A Post Colonial analysis of
Stanley Bloom’s Binny and Belloe

My friends … under the fur we are all the same … I beg you to remember that … – Oggy, the Red Squirrel

Let’s face it. In Western Culture, we have a long history of being rather inconsiderate and sometimes downright condescending or degrading to Others. How this looks in practice depends on the work and the time-period. Consider Bram Stoker’s Dracula, which presents the mysterious Eastern European as a bloodthirsty vampire who tempts women into sin – or better releases from the shackles of societal norms the women who are already giving into their sinful natures so that they can be free to express it. Pick a work by HP Lovecraft. If the villain is not from a non-white ethnic group, he or she was probably heavily influenced and brought into acts of evil by someone who was.

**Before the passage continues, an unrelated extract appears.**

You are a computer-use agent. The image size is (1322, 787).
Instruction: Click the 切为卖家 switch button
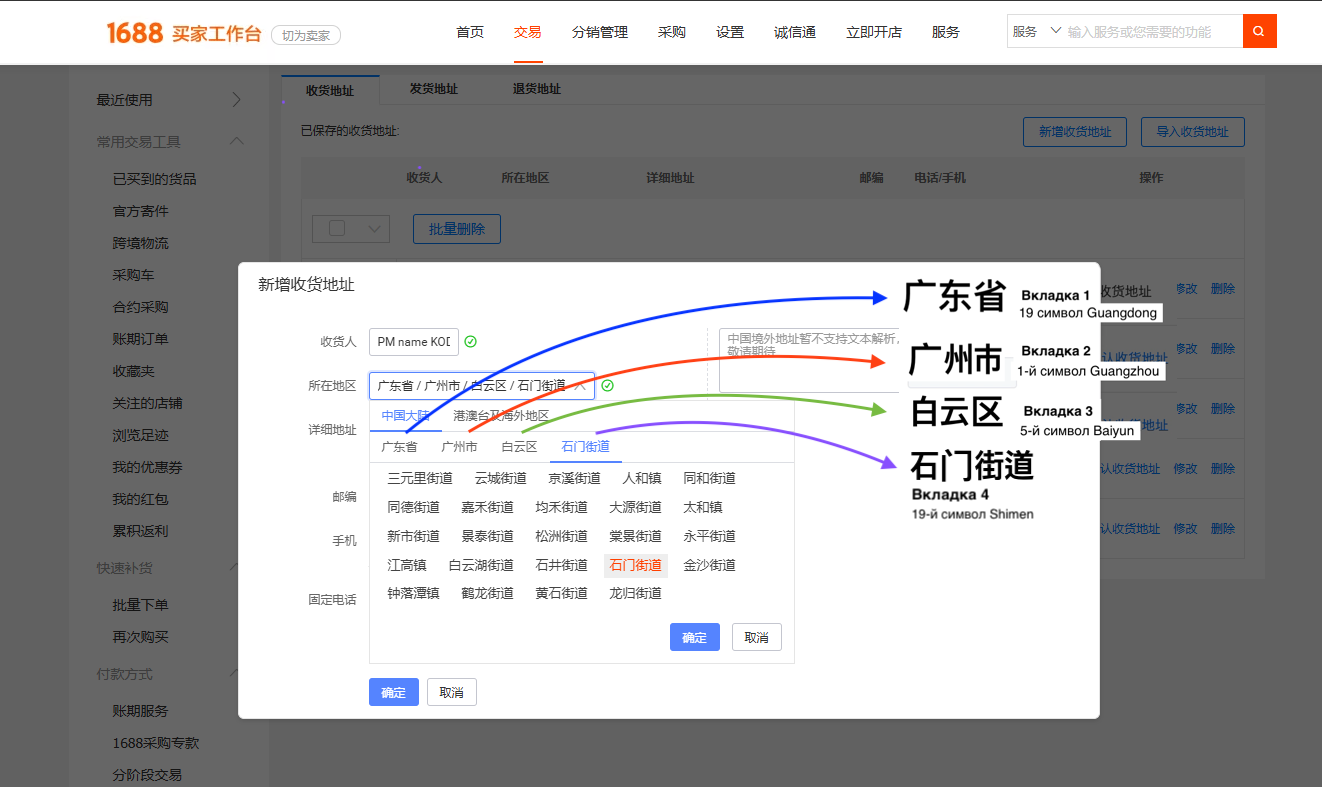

We do our best to improve this, but face it. We even manage to mess that up. Our ethnic characters tend to fall into one of two categories. They are the token character – a female in a mostly male cast, a non-white and/or non-Christian ethnic member in a predominately white and/or Christian cast. The way to tell if your diverse character is token or not is to examine their role. Are they merely the background so that you can show ethnic/religious diversity in your story, or do they take actions that affect the plot? The former is definitely token. The second can be, depending. But that’s a discussion for another time.

The other way we tend, in white Western culture, to present other ethnic groups is as the “noble savage”. These are the ethnically diverse characters in stories dominated by white European and/or American protagonists. The noble savage displays some special skill, insight, or power that aids the white character in some way.

Some beloved examples: Dick Hallorman in The Shining, Oda Mae Brown in Ghost, Azeem in Robin Hood: Prince of Thieves, most movies that Morgan Freeman has been in.

So when a story attempts to tackle our perceptions and attitudes of race, I like to pay attention and see just what the story is doing, and if it is doing it effectively.